Extrait:
Dans son dossier sur la grippe saisonnière, dont la dernière mise à jour remonte à mai 2019, Santé publique France note que "en France métropolitaine, l’épidémie survient chaque année, généralement entre les mois de novembre et avril, avec un démarrage le plus souvent fin décembre-début janvier." N’étant actuellement qu’à la fin du mois de novembre, le pays ne se situe pas dans l’intervalle habituel de déclenchement de l’épidémie de grippe saisonnière. 

D’après les données collectées par le réseau Sentinelles, qui surveille l’incidence des symptômes grippaux depuis 1984 , le pic épidémique intervient généralement aux mois de janvier et février. Sauf exception, comme ce fut le cas lors de la saison 2009-2010, où l’épidémie grippale avait atteint son pic au tout début du mois de décembre. À l’inverse, en 2016, le pic avait été atteint au cœur du mois de mars.

[Entrées de données collectées]
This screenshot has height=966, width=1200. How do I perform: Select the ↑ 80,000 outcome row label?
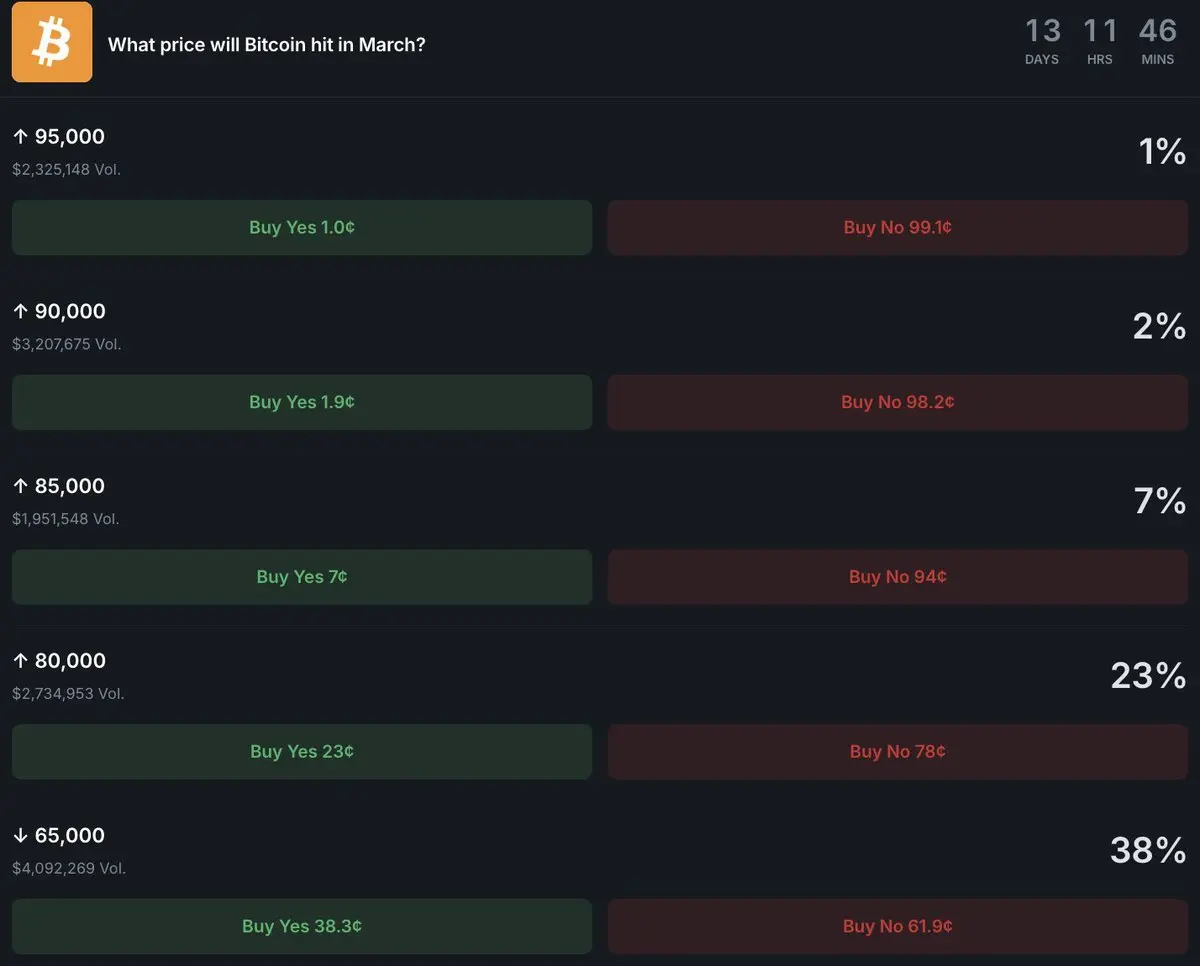[59, 661]
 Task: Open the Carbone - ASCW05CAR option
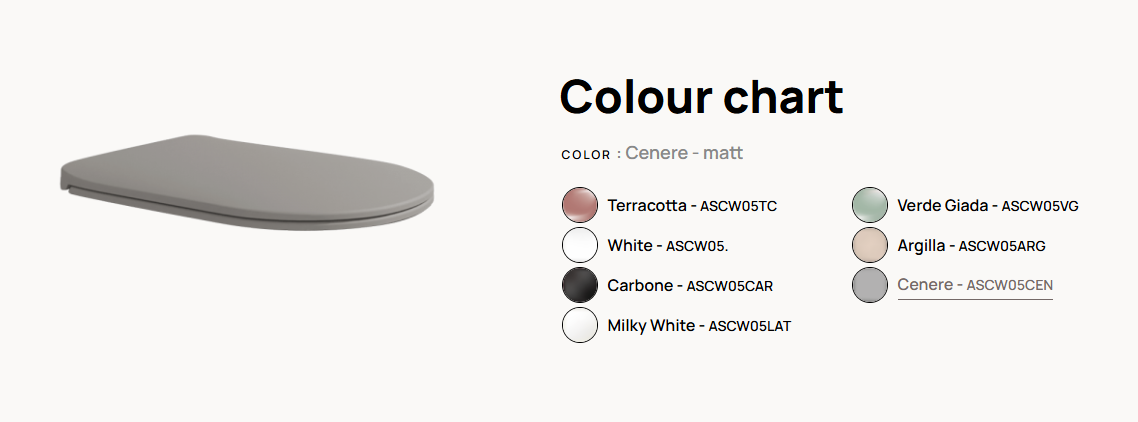pos(690,285)
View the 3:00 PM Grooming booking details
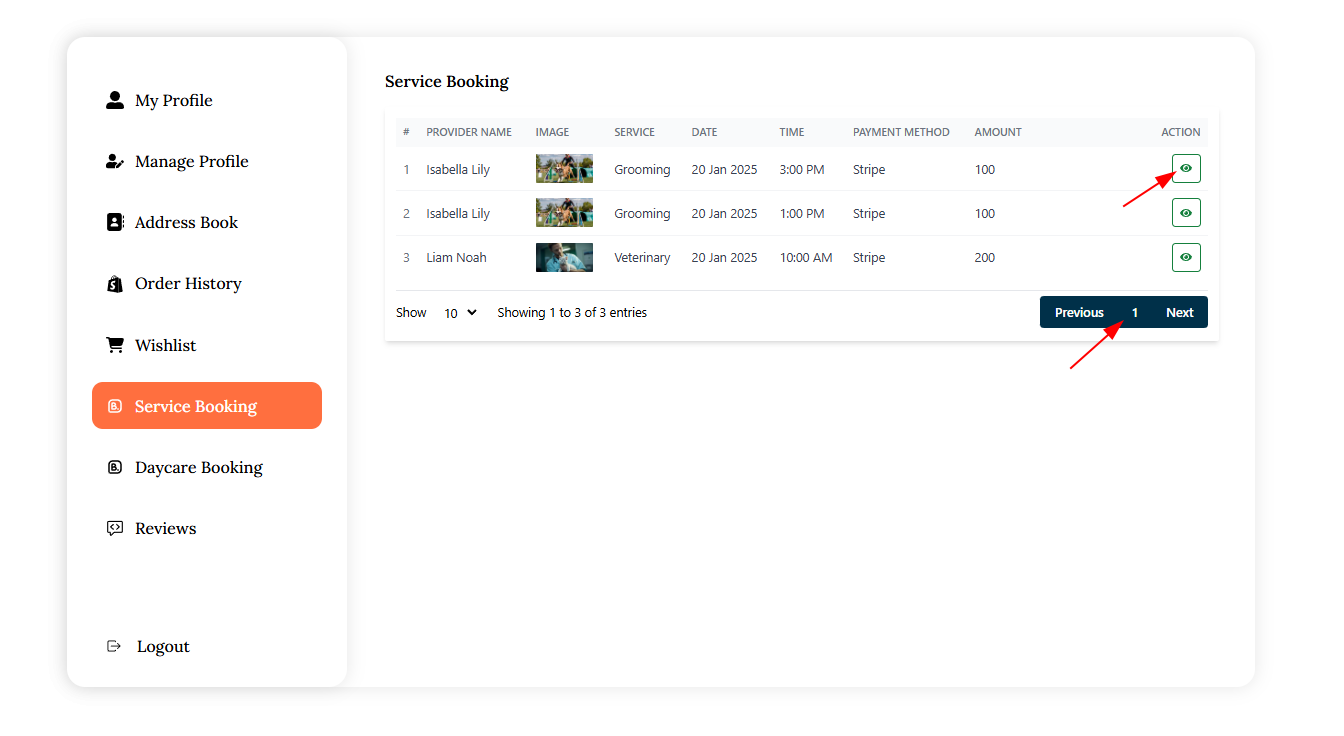Image resolution: width=1344 pixels, height=736 pixels. (1186, 169)
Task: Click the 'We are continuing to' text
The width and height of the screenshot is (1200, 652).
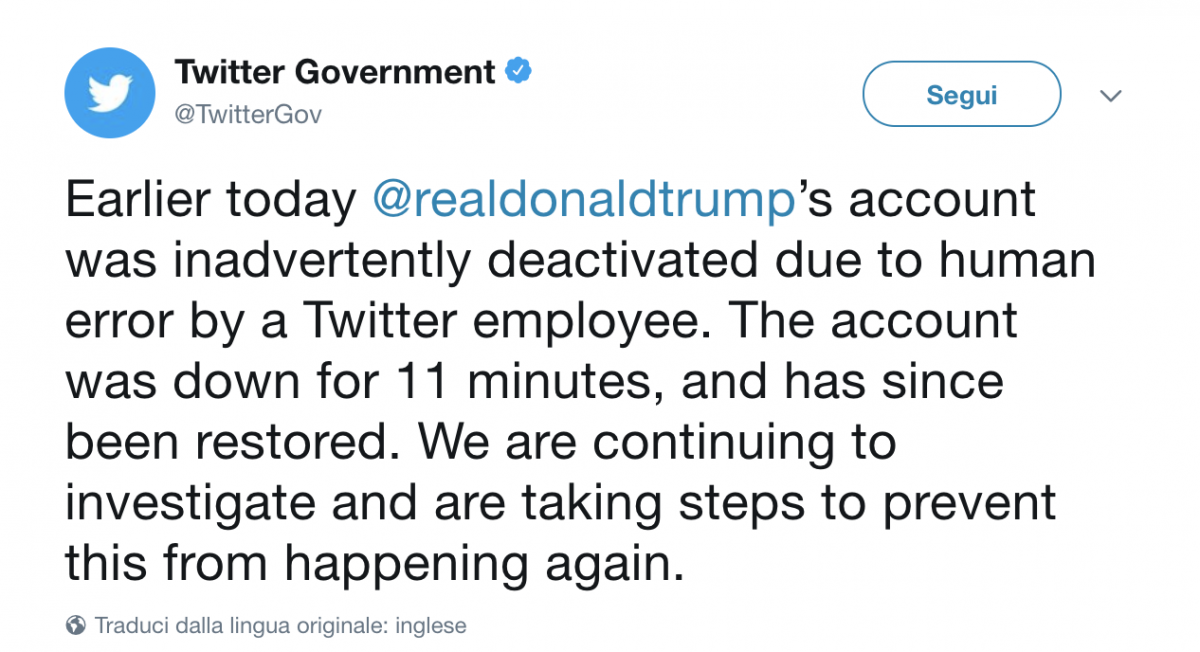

À faire:
**a)** D'après l'extrait, depuis quelle année le réseau Sentinelles surveille-t-il l'incidence des symptômes grippaux ?
**b)** Reproduisez mot pour mot, s'il vous plaît, le passage de l'extrait situé entre "Dans son dossier" et "mois de mars.", bornes incluses.

Réponses successives:
**a)** Depuis 1984.

**b)**
Dans son dossier sur la grippe saisonnière, dont la dernière mise à jour remonte à mai 2019, Santé publique France note que "en France métropolitaine, l’épidémie survient chaque année, généralement entre les mois de novembre et avril, avec un démarrage le plus souvent fin décembre-début janvier." N’étant actuellement qu’à la fin du mois de novembre, le pays ne se situe pas dans l’intervalle habituel de déclenchement de l’épidémie de grippe saisonnière. 

D’après les données collectées par le réseau Sentinelles, qui surveille l’incidence des symptômes grippaux depuis 1984 , le pic épidémique intervient généralement aux mois de janvier et février. Sauf exception, comme ce fut le cas lors de la saison 2009-2010, où l’épidémie grippale avait atteint son pic au tout début du mois de décembre. À l’inverse, en 2016, le pic avait été atteint au cœur du mois de mars.